**WORK TO BE COMPLETED**
Calculate how many lines of the data hold "Dona". The answer consists of that number only.

Dataset records

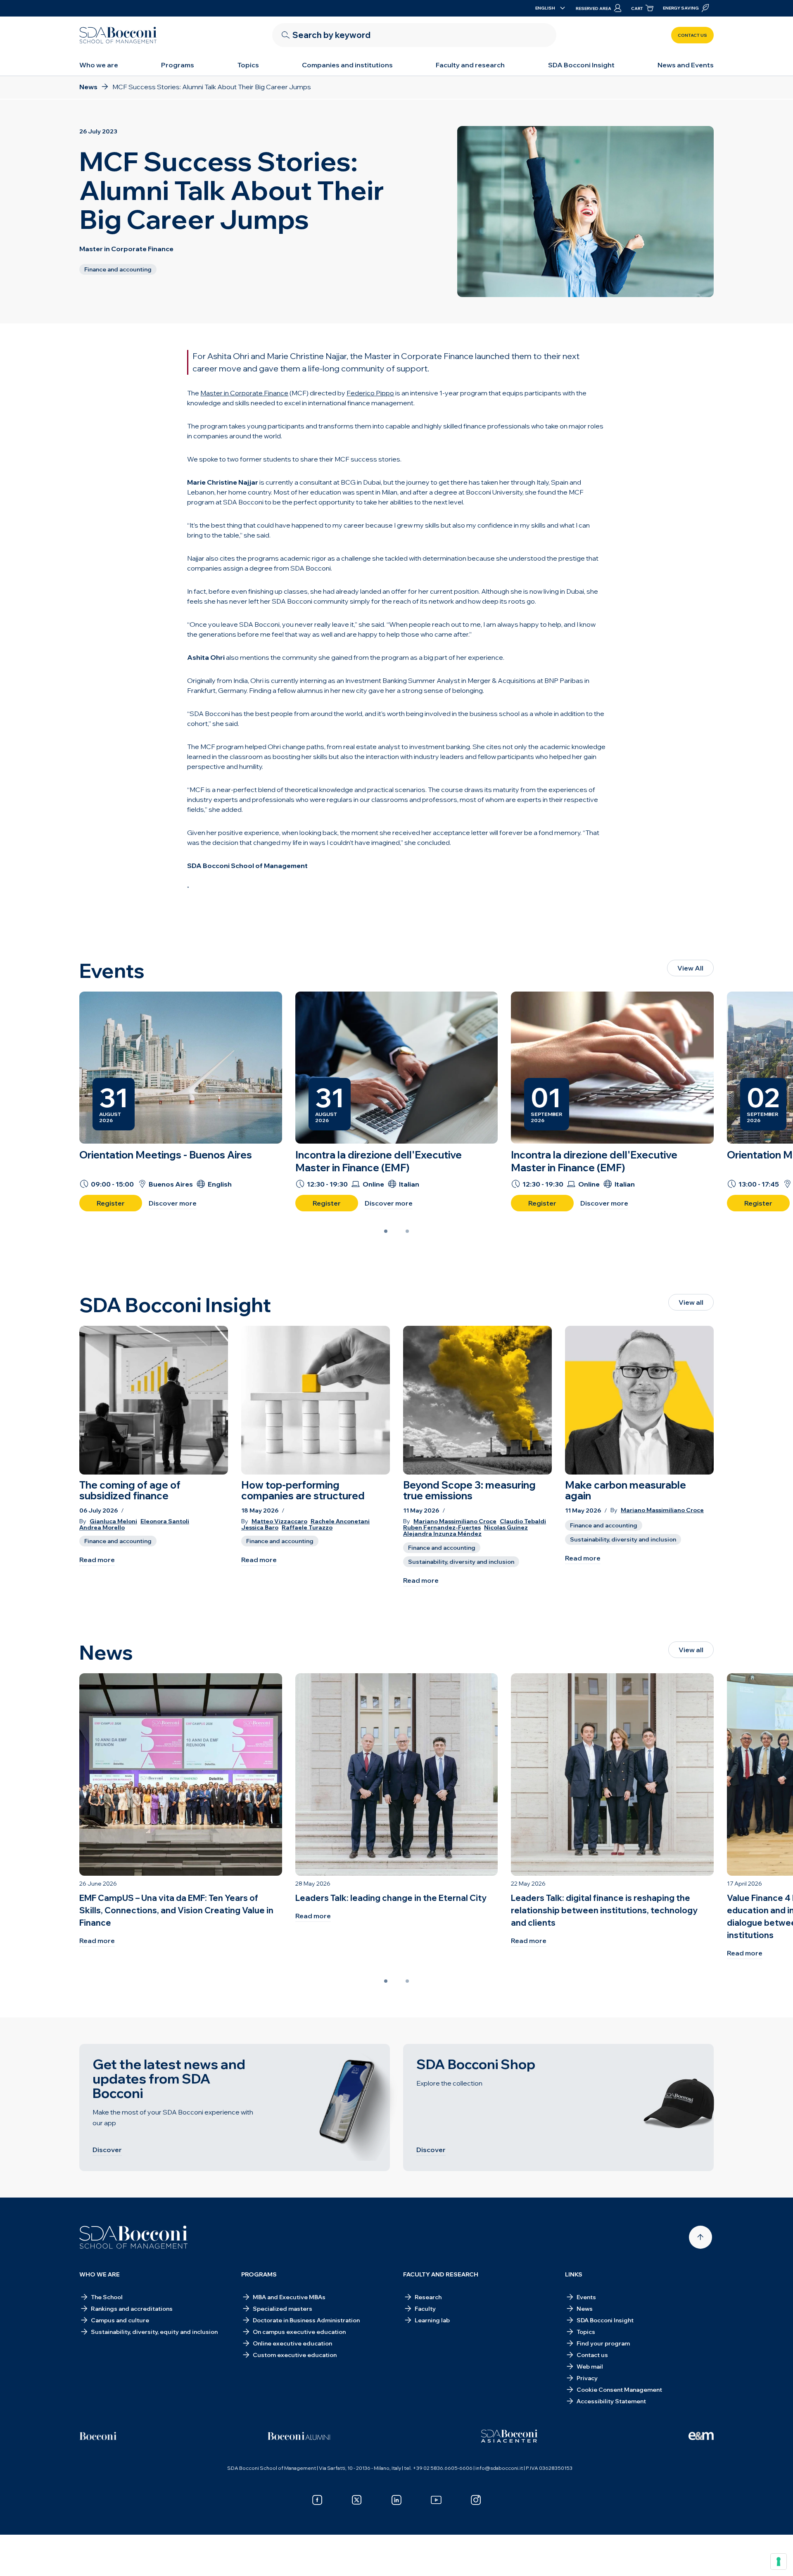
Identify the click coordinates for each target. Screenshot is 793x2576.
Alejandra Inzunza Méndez (442, 1534)
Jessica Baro (259, 1528)
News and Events (686, 65)
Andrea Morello (102, 1528)
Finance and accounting (118, 1541)
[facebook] (317, 2500)
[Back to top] (700, 2237)
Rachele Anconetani (340, 1521)
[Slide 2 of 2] (407, 1231)
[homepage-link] (118, 35)
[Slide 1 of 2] (386, 1231)
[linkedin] (396, 2500)
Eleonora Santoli (164, 1521)
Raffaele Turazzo (307, 1528)
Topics (248, 65)
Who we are (98, 65)
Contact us (692, 35)
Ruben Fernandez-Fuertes (442, 1528)
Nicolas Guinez (506, 1528)
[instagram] (476, 2500)
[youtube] (436, 2500)
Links (573, 2274)
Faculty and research (470, 65)
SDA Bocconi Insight (581, 65)
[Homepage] (133, 2237)
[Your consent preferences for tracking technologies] (778, 2561)
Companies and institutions (347, 65)
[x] (357, 2500)
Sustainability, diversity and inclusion (461, 1561)
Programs (177, 65)
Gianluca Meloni (113, 1521)
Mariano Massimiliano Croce (454, 1521)
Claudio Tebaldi (523, 1521)
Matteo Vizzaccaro (279, 1521)
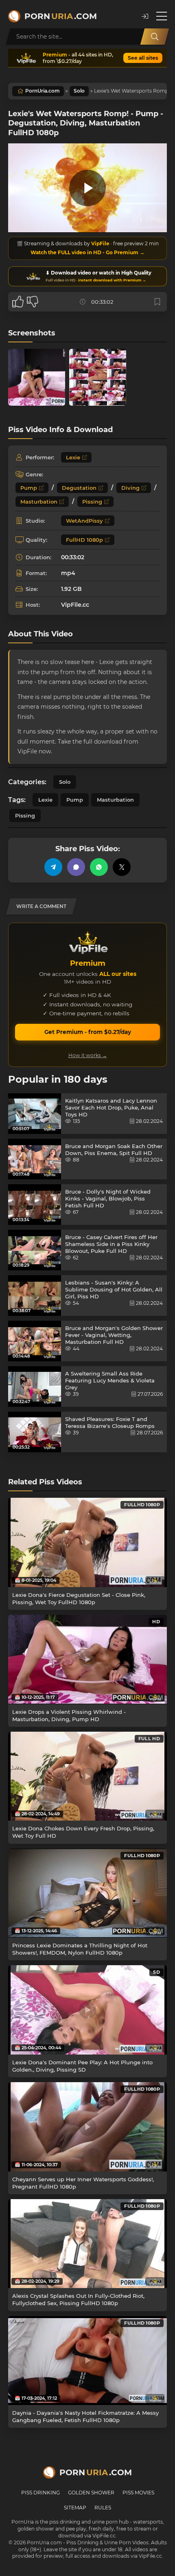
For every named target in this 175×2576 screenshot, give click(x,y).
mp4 (68, 573)
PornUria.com (42, 91)
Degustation (79, 487)
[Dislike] (32, 301)
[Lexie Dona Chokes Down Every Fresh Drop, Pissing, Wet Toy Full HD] (87, 1776)
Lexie (73, 457)
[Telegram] (53, 867)
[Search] (154, 36)
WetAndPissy (84, 520)
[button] (145, 16)
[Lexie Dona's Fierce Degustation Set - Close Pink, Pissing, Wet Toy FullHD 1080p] (87, 1542)
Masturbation (38, 501)
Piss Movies (138, 2492)
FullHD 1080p (84, 539)
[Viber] (76, 867)
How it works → (87, 1055)
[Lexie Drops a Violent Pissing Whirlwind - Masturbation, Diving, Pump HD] (87, 1659)
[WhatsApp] (99, 867)
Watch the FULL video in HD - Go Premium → (87, 252)
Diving (130, 487)
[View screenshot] (36, 377)
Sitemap (75, 2508)
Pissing (92, 501)
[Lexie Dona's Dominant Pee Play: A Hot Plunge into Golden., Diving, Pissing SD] (87, 2009)
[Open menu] (161, 16)
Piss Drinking (40, 2492)
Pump (28, 487)
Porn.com (60, 16)
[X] (122, 867)
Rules (102, 2508)
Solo (79, 91)
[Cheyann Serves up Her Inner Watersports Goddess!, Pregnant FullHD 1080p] (87, 2126)
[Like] (18, 301)
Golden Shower (91, 2492)
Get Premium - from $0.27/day (87, 1032)
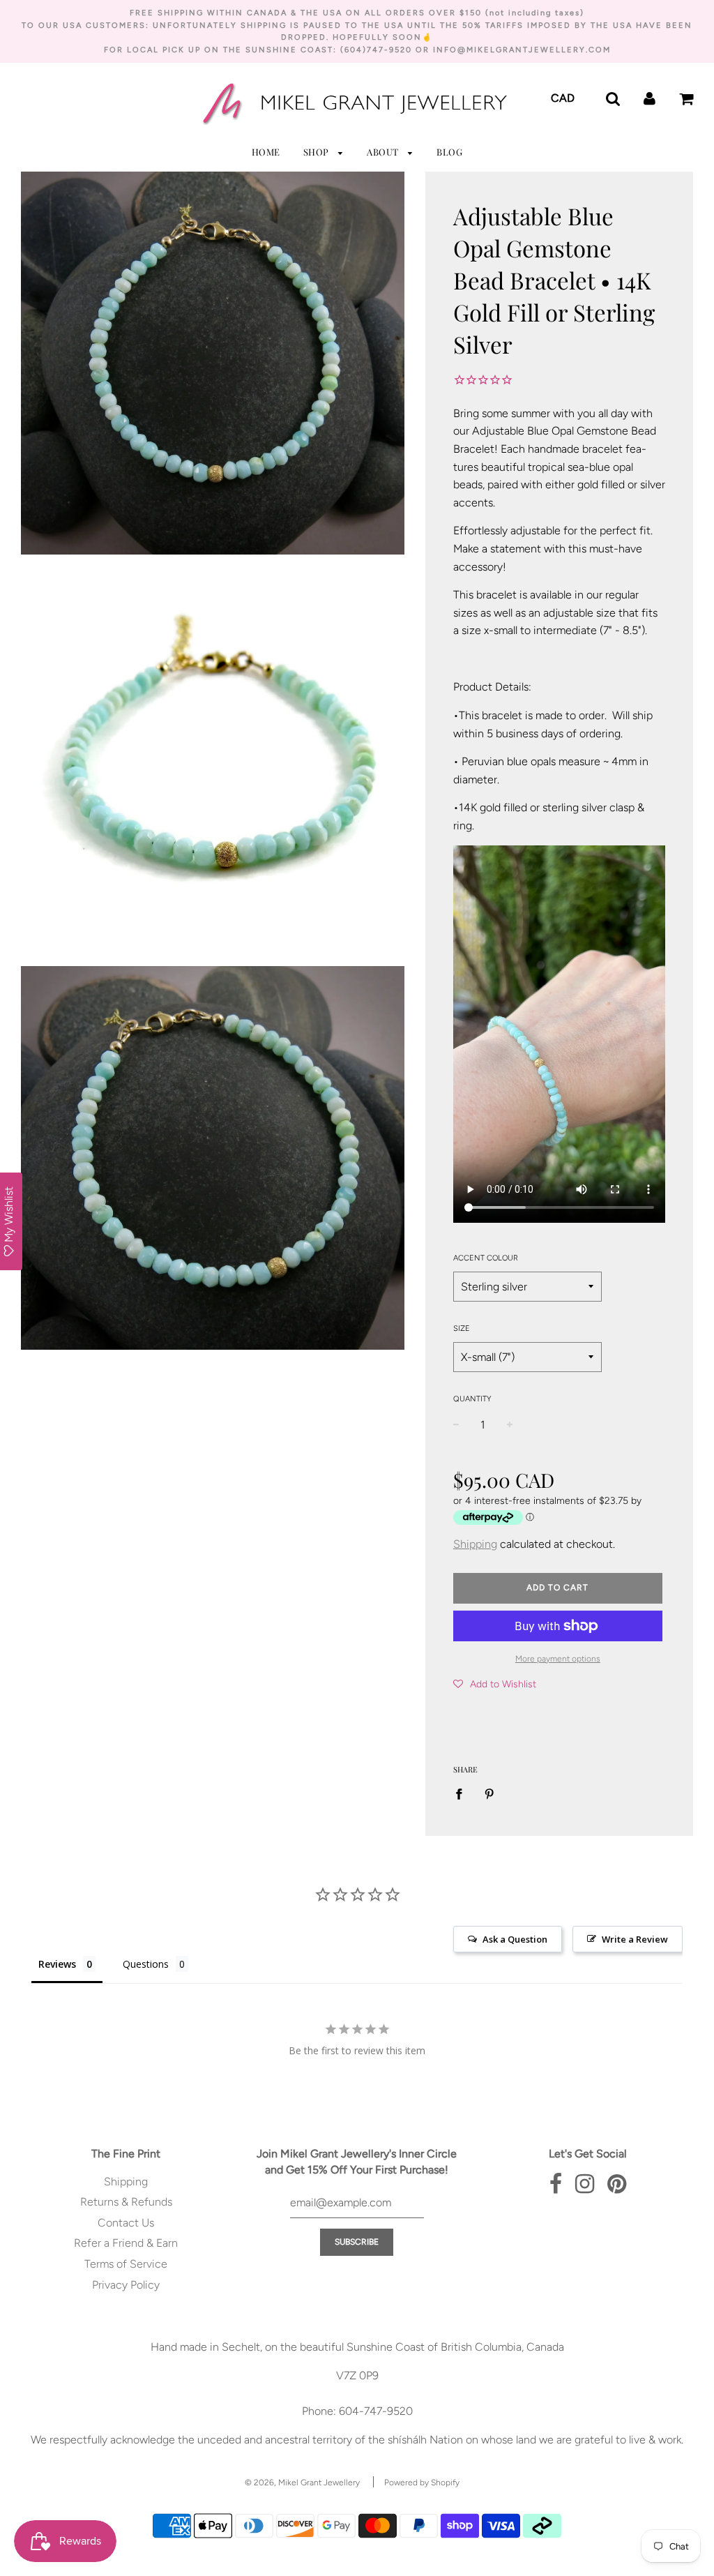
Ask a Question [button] (515, 1939)
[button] (494, 1683)
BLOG (449, 152)
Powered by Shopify (421, 2482)
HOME (266, 152)
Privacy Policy (126, 2284)
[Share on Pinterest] (489, 1793)
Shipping (475, 1544)
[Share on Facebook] (463, 1793)
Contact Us (126, 2222)
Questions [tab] (146, 1964)
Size (461, 1328)
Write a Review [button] (635, 1939)
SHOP (317, 152)
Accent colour (485, 1258)
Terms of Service (125, 2263)
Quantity (472, 1398)
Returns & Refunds (126, 2201)
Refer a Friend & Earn (126, 2243)
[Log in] (649, 97)
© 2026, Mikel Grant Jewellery (302, 2482)
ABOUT (384, 152)
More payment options (557, 1659)
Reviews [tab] (57, 1964)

**RESPONSE**
3